“Here!” he cried, in atrociously bad German, bolstered up and patched with English: “where’s the herr, and where’s Melchior?”
Pierre, whose hair was full of scraps of hay, took off his cap and scratched his head.
“Where is the herr and where is the guide?” said Saxe, a little louder and with a worse pronunciation.
Pierre opened his mouth, let his head hang forward, and stared at the lad in a heavy, stupid way.
“I say, William Tell,” cried Saxe—in plain English now—“can’t you understand your own language?”

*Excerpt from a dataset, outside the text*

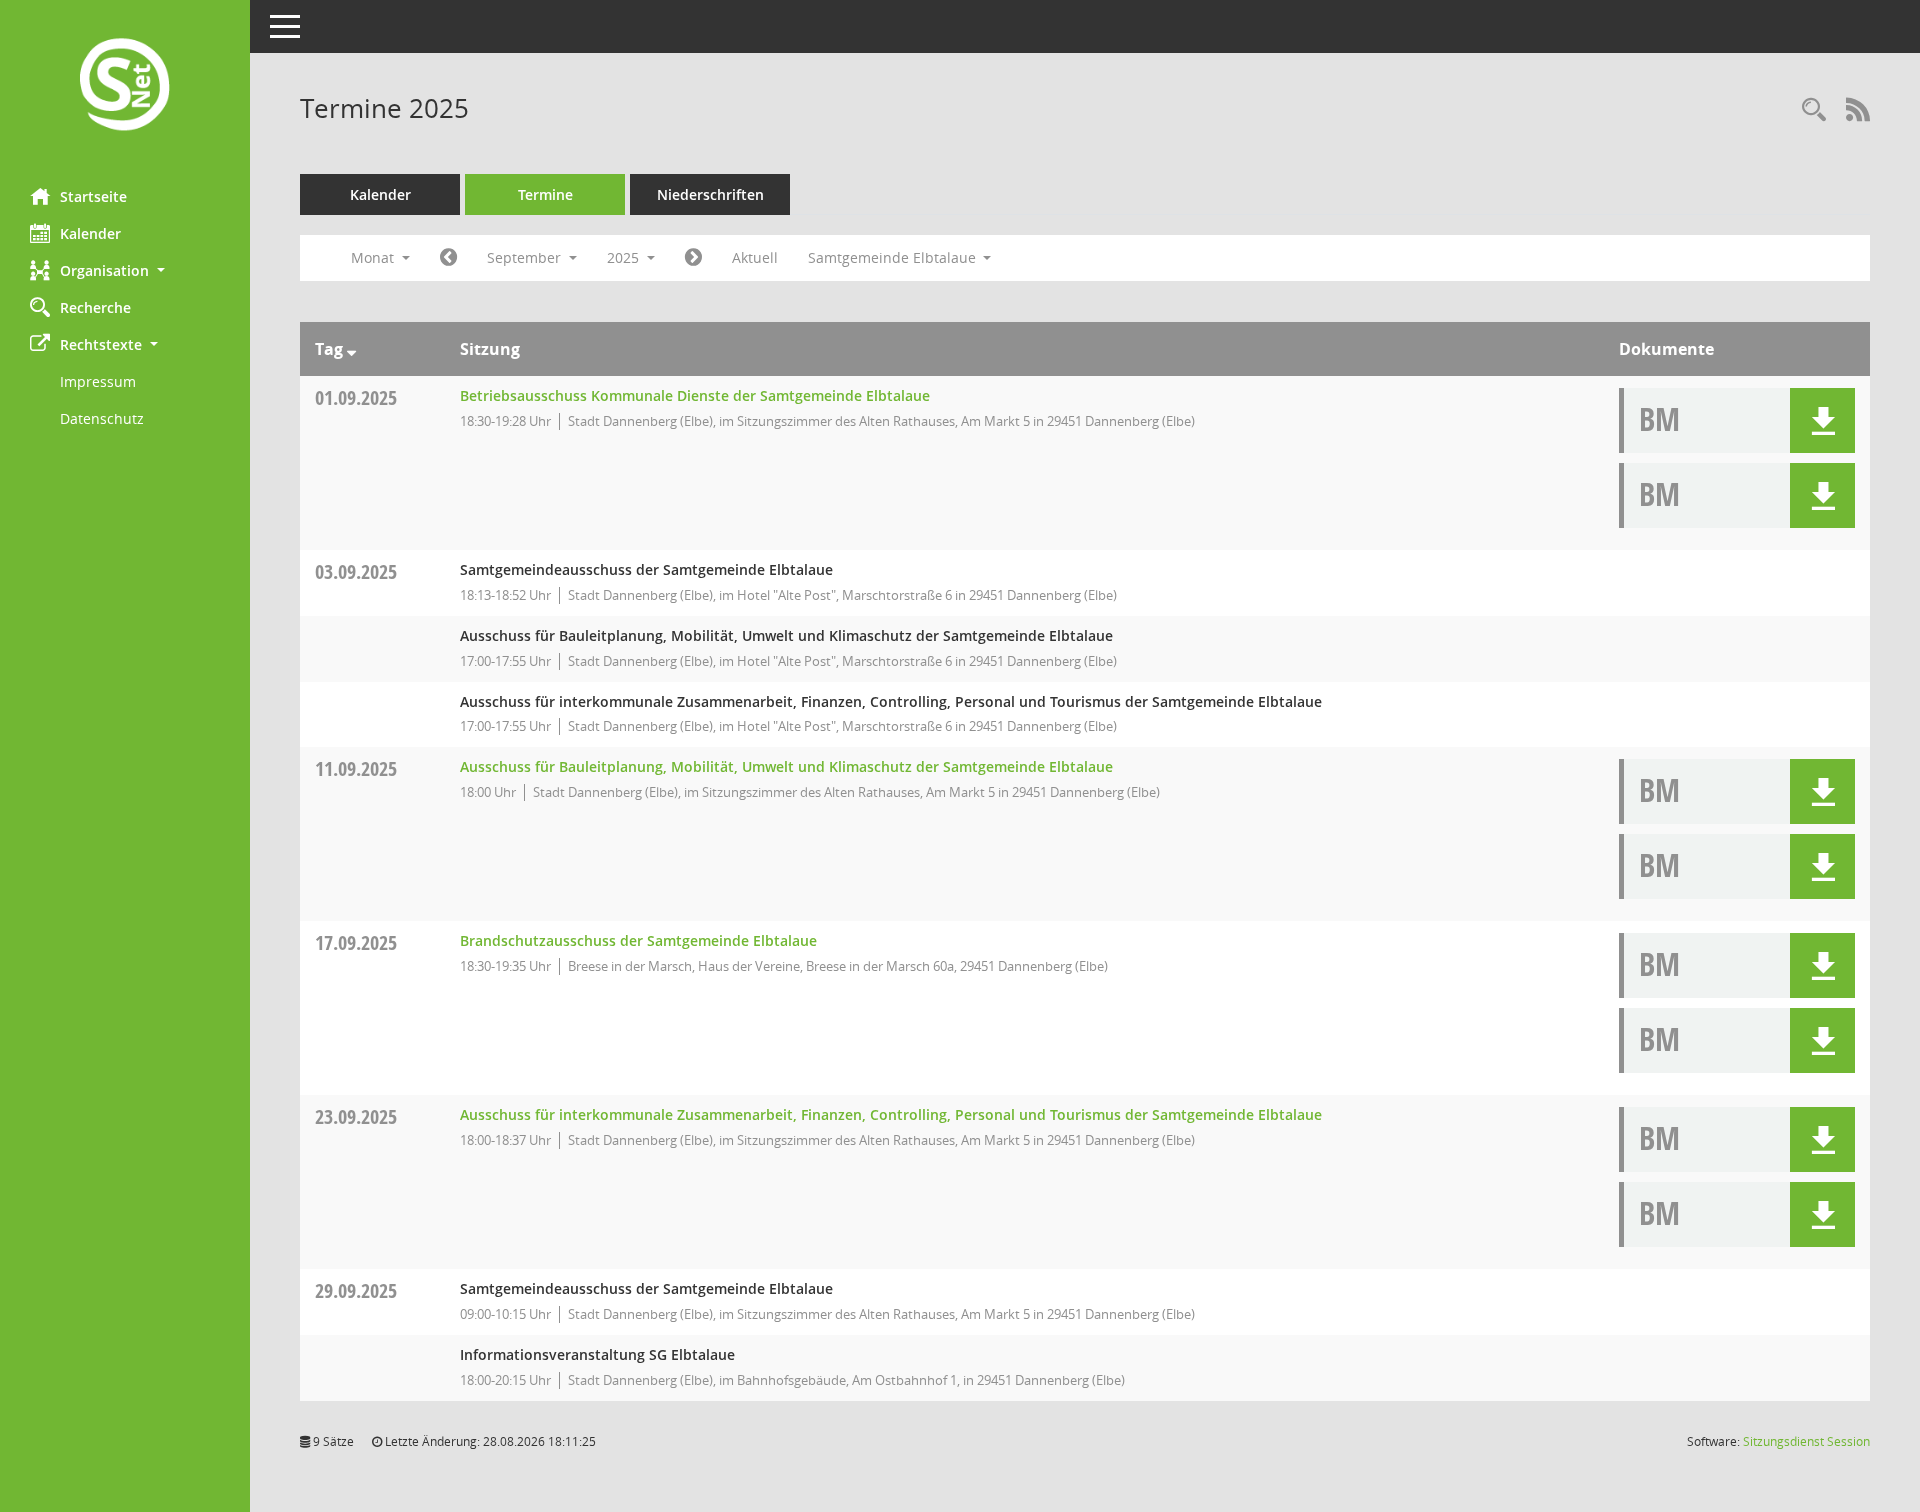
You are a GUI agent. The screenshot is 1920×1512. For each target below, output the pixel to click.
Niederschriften (710, 194)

The man stared more heavily than before.
“Regardez donc: parlez-vous Français?”
The stare continued.
“Well, you are a lively one,” muttered Saxe. “Here, I’ll have another try at you. ‘Wollen Sie mir.’ Let’s see: ‘wollen Sie mir’—what’s ‘have the goodness to tell me which way the guide and Mr Dale went?’—You don’t understand? No more do I how you can stand there like an ugly bit of rustic carving. I say, stupid! Can you understand that? Oh, I’m as stupid as he is. Get out of the way, old wooden wisdom, and let’s find your master.”
Just at that moment voices fell upon the lad’s ear, evidently coming from a rough building formed of pine logs built up log-hut fashion.